- EXERCISE AIM -
Everything from the line containing "Viewport: 1536px width, 688px height." through the end of the data below should be copied exactly, with no other lines.

- DATA FOR THE TASK -
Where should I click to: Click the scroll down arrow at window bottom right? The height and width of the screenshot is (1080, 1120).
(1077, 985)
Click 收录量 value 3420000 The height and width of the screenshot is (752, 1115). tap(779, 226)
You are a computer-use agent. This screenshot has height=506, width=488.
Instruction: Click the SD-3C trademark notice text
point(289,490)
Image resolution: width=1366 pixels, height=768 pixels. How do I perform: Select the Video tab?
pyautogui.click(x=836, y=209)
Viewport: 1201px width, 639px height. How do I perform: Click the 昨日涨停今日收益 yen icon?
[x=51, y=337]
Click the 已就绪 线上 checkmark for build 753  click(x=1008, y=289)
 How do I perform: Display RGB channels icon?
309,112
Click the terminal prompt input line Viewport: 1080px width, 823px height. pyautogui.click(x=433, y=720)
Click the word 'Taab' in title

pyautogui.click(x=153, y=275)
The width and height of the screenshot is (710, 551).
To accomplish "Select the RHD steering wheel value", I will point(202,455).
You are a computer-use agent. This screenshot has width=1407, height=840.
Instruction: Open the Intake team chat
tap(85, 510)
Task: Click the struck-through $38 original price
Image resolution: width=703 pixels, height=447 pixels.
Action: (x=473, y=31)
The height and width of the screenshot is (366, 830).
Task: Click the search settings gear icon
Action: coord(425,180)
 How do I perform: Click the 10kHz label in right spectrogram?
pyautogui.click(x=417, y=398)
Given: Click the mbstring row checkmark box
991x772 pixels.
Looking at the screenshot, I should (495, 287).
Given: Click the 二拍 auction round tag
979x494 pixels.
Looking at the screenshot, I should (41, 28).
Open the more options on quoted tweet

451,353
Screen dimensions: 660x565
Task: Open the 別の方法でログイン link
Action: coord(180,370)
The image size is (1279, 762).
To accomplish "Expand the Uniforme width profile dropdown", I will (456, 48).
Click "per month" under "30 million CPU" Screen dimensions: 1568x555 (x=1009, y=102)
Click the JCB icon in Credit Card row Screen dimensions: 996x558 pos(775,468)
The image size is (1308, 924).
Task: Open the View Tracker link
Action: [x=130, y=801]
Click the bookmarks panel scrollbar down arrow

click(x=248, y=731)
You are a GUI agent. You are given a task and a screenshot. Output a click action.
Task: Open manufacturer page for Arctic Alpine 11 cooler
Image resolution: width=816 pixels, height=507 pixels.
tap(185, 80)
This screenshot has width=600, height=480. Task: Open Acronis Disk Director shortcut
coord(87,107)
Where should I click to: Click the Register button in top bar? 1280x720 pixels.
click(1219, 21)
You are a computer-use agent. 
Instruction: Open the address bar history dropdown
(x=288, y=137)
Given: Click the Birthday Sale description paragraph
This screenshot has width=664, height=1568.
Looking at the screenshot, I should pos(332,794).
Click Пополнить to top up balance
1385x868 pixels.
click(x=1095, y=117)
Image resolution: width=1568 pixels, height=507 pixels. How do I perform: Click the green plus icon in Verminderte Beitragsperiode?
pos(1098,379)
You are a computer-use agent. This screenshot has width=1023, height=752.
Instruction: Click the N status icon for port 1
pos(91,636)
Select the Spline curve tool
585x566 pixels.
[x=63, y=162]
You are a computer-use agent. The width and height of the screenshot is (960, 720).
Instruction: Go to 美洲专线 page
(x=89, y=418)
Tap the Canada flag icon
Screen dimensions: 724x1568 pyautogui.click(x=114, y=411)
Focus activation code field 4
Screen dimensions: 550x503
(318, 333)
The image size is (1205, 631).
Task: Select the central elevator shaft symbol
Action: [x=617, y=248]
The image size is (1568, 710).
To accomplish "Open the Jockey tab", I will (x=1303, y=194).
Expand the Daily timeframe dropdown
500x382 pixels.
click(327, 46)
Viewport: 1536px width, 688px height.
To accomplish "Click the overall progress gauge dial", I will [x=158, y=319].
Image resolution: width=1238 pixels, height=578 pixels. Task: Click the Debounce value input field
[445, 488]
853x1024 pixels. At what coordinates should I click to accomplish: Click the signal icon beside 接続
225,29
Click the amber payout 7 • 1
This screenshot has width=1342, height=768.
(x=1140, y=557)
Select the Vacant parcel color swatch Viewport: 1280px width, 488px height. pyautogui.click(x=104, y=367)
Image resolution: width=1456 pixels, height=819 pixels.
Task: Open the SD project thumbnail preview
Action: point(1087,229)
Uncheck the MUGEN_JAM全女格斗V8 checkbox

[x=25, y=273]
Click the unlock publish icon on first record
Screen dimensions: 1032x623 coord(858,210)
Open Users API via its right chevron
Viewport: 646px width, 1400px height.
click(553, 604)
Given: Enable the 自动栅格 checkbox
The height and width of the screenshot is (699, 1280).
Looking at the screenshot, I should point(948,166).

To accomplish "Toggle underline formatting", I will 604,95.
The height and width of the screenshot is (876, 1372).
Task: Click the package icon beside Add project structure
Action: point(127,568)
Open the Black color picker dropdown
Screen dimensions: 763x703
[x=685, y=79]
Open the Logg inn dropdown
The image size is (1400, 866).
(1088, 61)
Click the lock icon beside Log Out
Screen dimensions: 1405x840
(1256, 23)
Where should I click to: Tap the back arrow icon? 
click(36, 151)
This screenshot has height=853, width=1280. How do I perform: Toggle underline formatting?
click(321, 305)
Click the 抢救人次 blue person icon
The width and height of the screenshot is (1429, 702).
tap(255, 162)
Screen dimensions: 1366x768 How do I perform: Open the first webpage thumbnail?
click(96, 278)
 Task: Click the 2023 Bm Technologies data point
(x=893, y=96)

- WRITTEN ANSWER -
Viewport: 1536px width, 688px height.
To accomplish "Click the overall progress gauge dial", I will [x=158, y=319].
Image resolution: width=1238 pixels, height=578 pixels. Task: Click the Debounce value input field
[445, 488]
853x1024 pixels. At what coordinates should I click to accomplish: Click the signal icon beside 接続
225,29
Click the amber payout 7 • 1
This screenshot has width=1342, height=768.
(x=1140, y=557)
Select the Vacant parcel color swatch Viewport: 1280px width, 488px height. pyautogui.click(x=104, y=367)
Image resolution: width=1456 pixels, height=819 pixels.
Task: Open the SD project thumbnail preview
Action: point(1087,229)
Uncheck the MUGEN_JAM全女格斗V8 checkbox

[x=25, y=273]
Click the unlock publish icon on first record
Screen dimensions: 1032x623 coord(858,210)
Open Users API via its right chevron
Viewport: 646px width, 1400px height.
click(553, 604)
Given: Enable the 自动栅格 checkbox
The height and width of the screenshot is (699, 1280).
Looking at the screenshot, I should point(948,166).

To accomplish "Toggle underline formatting", I will 604,95.
The height and width of the screenshot is (876, 1372).
Task: Click the package icon beside Add project structure
Action: point(127,568)
Open the Black color picker dropdown
Screen dimensions: 763x703
[x=685, y=79]
Open the Logg inn dropdown
The image size is (1400, 866).
(1088, 61)
Click the lock icon beside Log Out
Screen dimensions: 1405x840
(1256, 23)
Where should I click to: Tap the back arrow icon? 
click(36, 151)
This screenshot has height=853, width=1280. How do I perform: Toggle underline formatting?
click(321, 305)
Click the 抢救人次 blue person icon
The width and height of the screenshot is (1429, 702).
tap(255, 162)
Screen dimensions: 1366x768 How do I perform: Open the first webpage thumbnail?
click(96, 278)
 Task: Click the 2023 Bm Technologies data point
(x=893, y=96)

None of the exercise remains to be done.